The COSO Internal Control-Integrated Framework: An Implementation Guide for the Healthcare Provider Industry, was published in 2013 by the Committee of Sponsoring Organizations (COSO) in collaboration with professional services firm Crowe and CommonSpirit Health.
The guide is meant to help healthcare businesses navigate the enormously complicated world of U.S. healthcare. It addresses subjects such as access control, system integrity, clinical documentation, coding, and billing procedures; all to help healthcare businesses comply with the Affordable Care Act of 2010, and to protect patient data while health records (EHR) have become the norm. COSO’s guidance provides an outline and best practices for meeting those standards.
“Healthcare organizations experience issues with system access, system integrity, clinical documentation, coding, and billing; all of which may result in potential non-compliance with federal and state regulations—and costly mistakes,” the guide’s executive summary states.
To meet those compliance obligations, the guide says, healthcare organizations “must review their control environment to confirm proper controls are in place to ensure effective and efficient operations, proper financial reporting, and compliance; and that their control environment supports the attainment of the organization’s mission and strategy; and COSO provides the direction to do this.”
What Is COSO?
COSO developed its original internal control framework in 1992 with fraud deterrence in mind. The framework provides an effective internal control structure to ensure that an organization’s financial practices, including financial statements and external financial reporting, are accurate and reliable.
COSO defines internal control as “a process, effected by an entity’s board of directors, management, and other personnel, designed to provide reasonable assurance regarding the achievement of objectives relating to operations, reporting, and compliance.”

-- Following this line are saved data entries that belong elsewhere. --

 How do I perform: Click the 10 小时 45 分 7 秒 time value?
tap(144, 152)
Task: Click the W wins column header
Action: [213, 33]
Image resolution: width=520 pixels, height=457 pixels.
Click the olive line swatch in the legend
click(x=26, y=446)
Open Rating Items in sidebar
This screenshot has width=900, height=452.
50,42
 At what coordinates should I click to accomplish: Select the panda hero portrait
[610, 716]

For a detailed history of COSO’s internal control framework (which had a major overhaul in 2013) and a complete guide on compliance with this important document, check out our Guide to COSO Framework and Compliance.

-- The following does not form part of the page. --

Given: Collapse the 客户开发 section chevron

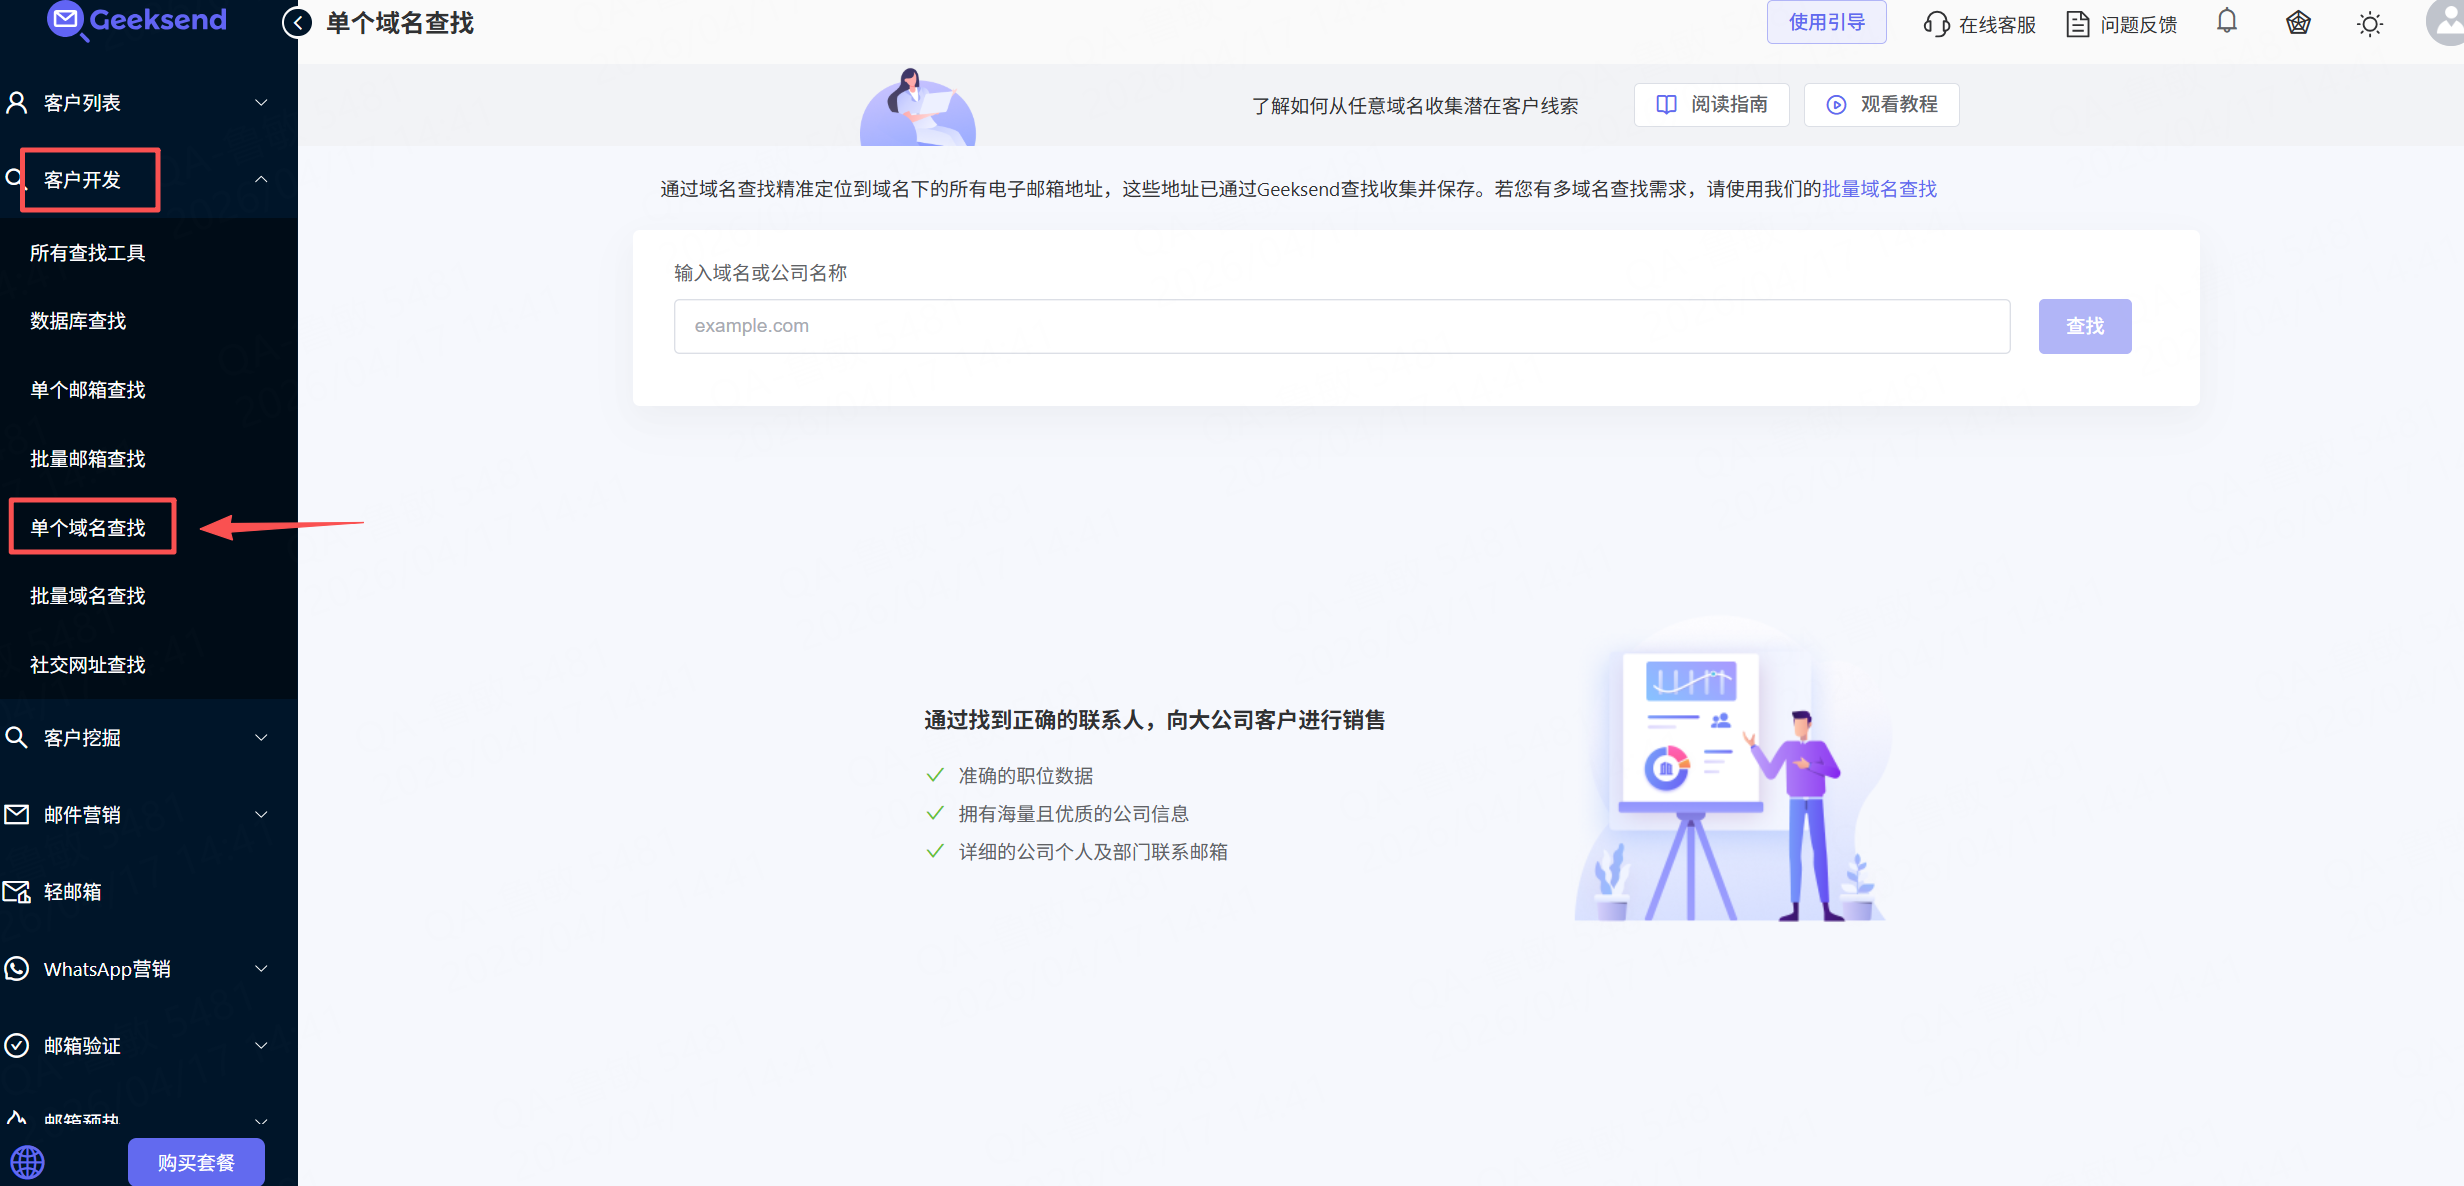Looking at the screenshot, I should pos(261,179).
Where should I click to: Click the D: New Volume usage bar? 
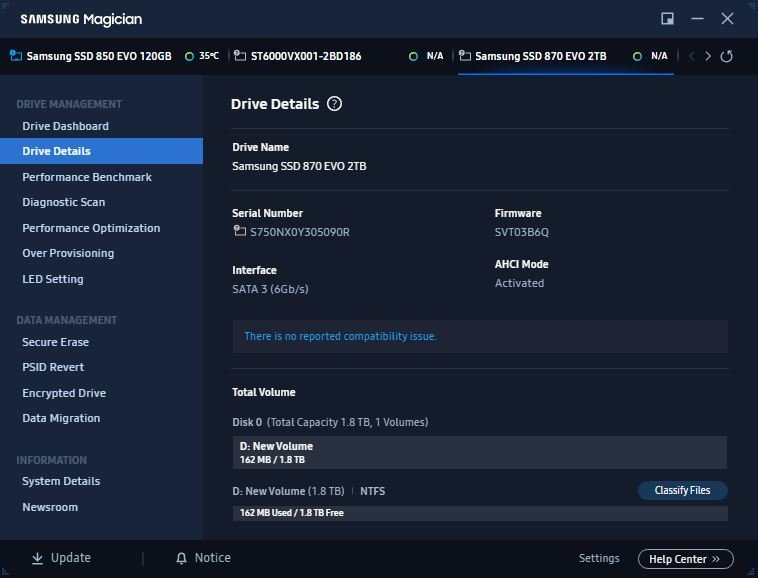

COSO also helps organizations comply with laws and regulations including the Sarbanes-Oxley Act (SOX), a federal law enacted in 2002 to protect public companies and their shareholders from accounting errors and fraud; and the Foreign Corrupt Practices Act (FCPA).
COSO has also published an enterprise risk management (ERM) framework, and several smaller volumes on specific issues such as corporate compliance and environmental, social, and governance (ESG) reporting.

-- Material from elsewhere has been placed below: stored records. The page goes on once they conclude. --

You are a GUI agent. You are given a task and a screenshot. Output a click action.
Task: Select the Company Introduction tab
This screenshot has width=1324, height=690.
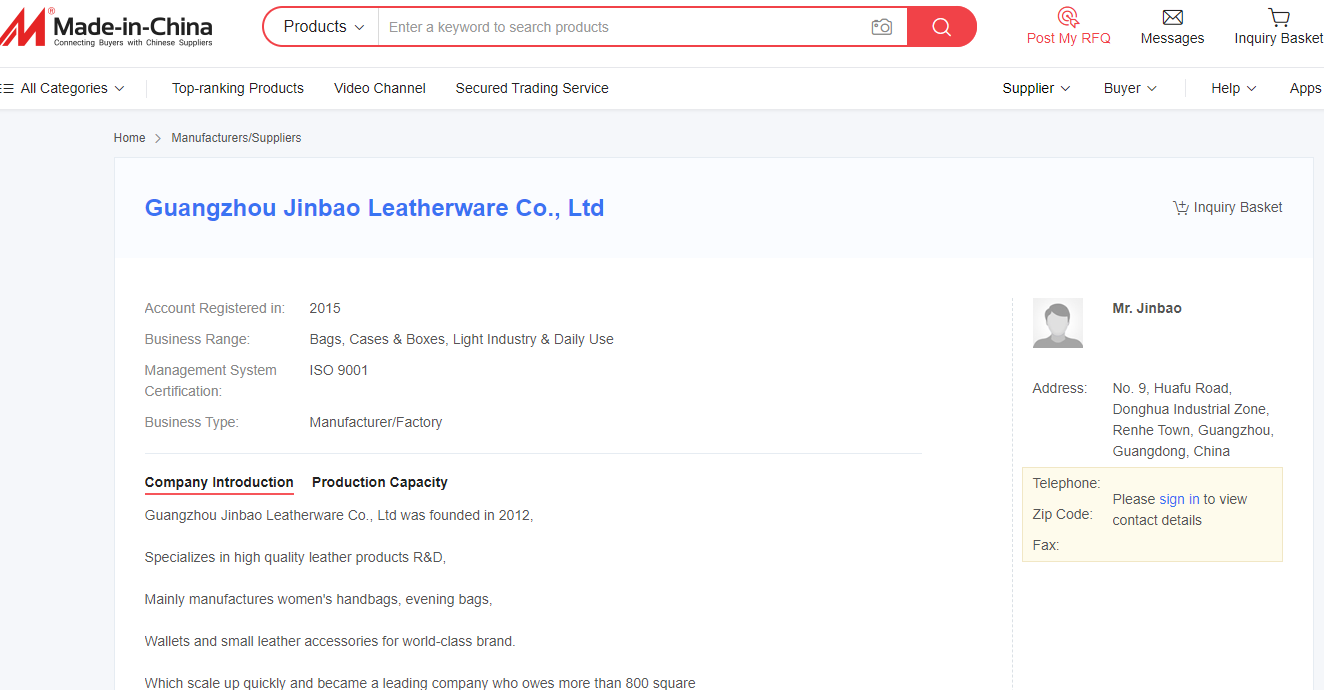(x=219, y=482)
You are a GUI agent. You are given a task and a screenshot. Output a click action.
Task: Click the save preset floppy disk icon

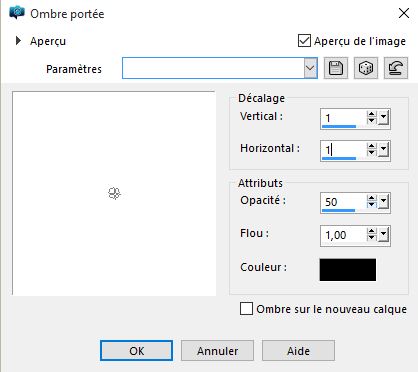coord(336,68)
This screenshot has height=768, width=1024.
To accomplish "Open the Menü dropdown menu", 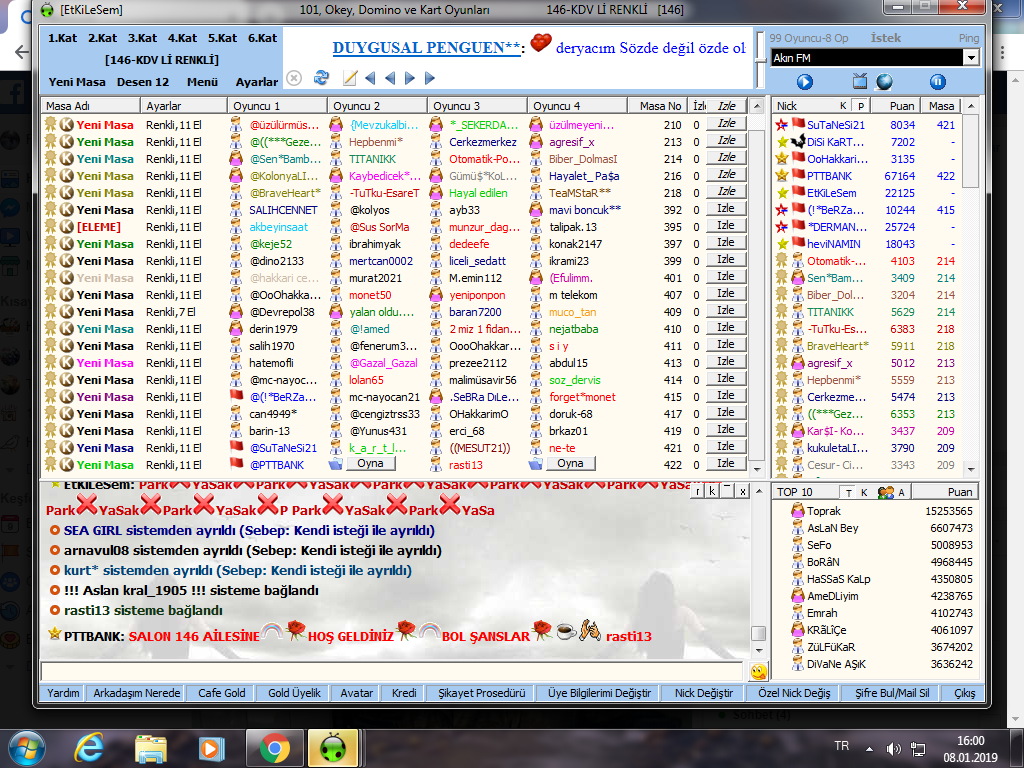I will [x=202, y=82].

Components of Internal Control
COSO lists five components of internal control:
- Control environment
- Risk assessment
- Control activities
- Information and communication
- Monitoring activities
The new guidance, COSO Integrated Framework: An Implementation Guide for the Healthcare Provider Industry, explores how healthcare organizations can use the framework to improve internal control over their specific business environment. COSO offered several ways healthcare providers could use its framework when it published the guidance:
- Evaluate and strengthen the existing internal control structure, including operational functions, procedures, and systems. An example would be hosting a secure Active Directory environment to control access to sensitive systems and information.
- Implement controls to help mitigate significant risks. Risks come in myriad forms. Implementing a system that prevents external access to servers can reduce the risk that a hacker will gain access to systems from outside the environment.
- Optimize the effectiveness of the control environment. Improving the technical environment of healthcare providers can redirect resources from maintaining control environments to allow the administration to focus on its primary objectives.
Improve the efficiency of governance, compliance, operations, management, and assurance functions. Efficient operations support the effectiveness of controls. Having a simplified scope of what needs to be addressed in an audit or controls remediation plan allows the organization to evolve with the changing technical and regulatory landscape more deftly.